Prep 20 mins
Cook 1 hr 20 mins
This is a simple, yet elegant dessert, suitable for the summertime when fuss is kept to a minimum.
- 1 cup hazelnuts
- 1 cup yellow cornmeal
- 1 cup unsalted butter
- 1 cup sugar
- 1⁄2 teaspoon salt
- 1⁄2 teaspoon vanilla extract
- 4 large eggs, separated
- 1 cup all-purpose flour
- 1 pint fresh raspberry
- Heat oven to 350 degrees. Butter a 9-inch Bundt or tube pan.
- Toast nuts on baking sheet until fragrant and browned, 15-20 minutes. Rub nuts in kitchen towel to remove as much skin as possible.
- Process nuts and cornmeal in food processor until very finely ground, about 2 minutes.

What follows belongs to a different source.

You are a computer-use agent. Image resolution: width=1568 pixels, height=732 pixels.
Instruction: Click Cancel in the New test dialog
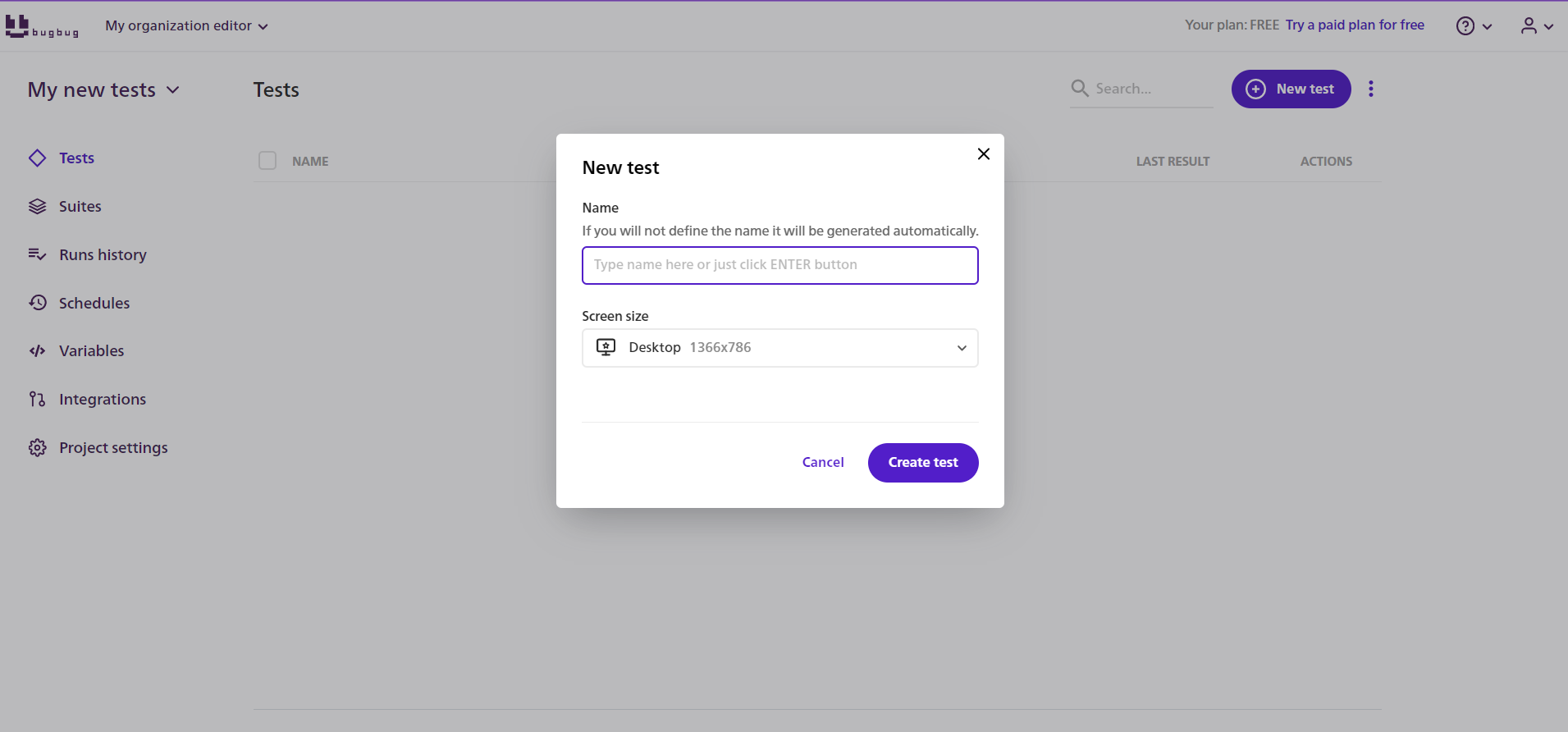[x=822, y=463]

- Beat butter, sugar, salt, and vanilla in bowl until light and fluffy. Add egg yolks and mix until blended. Mix in nut mixture, then gently stir in flour with rubber spatula.
- Beat egg whites in clean bowl until stiff peaks form (but not too dry). Add 1/3 of the whites to batter and gently fold with spatula to lighten batter. Add remaining egg whites and gently fold until blended. Spoon batter into prepared pan.
- Bake cake until wooden pick inserted into center comes out clean, about 1 hour. Let cool completely on wire rack.
- When ready to serve, invert cake onto platter. Slice and serve with fresh raspberries.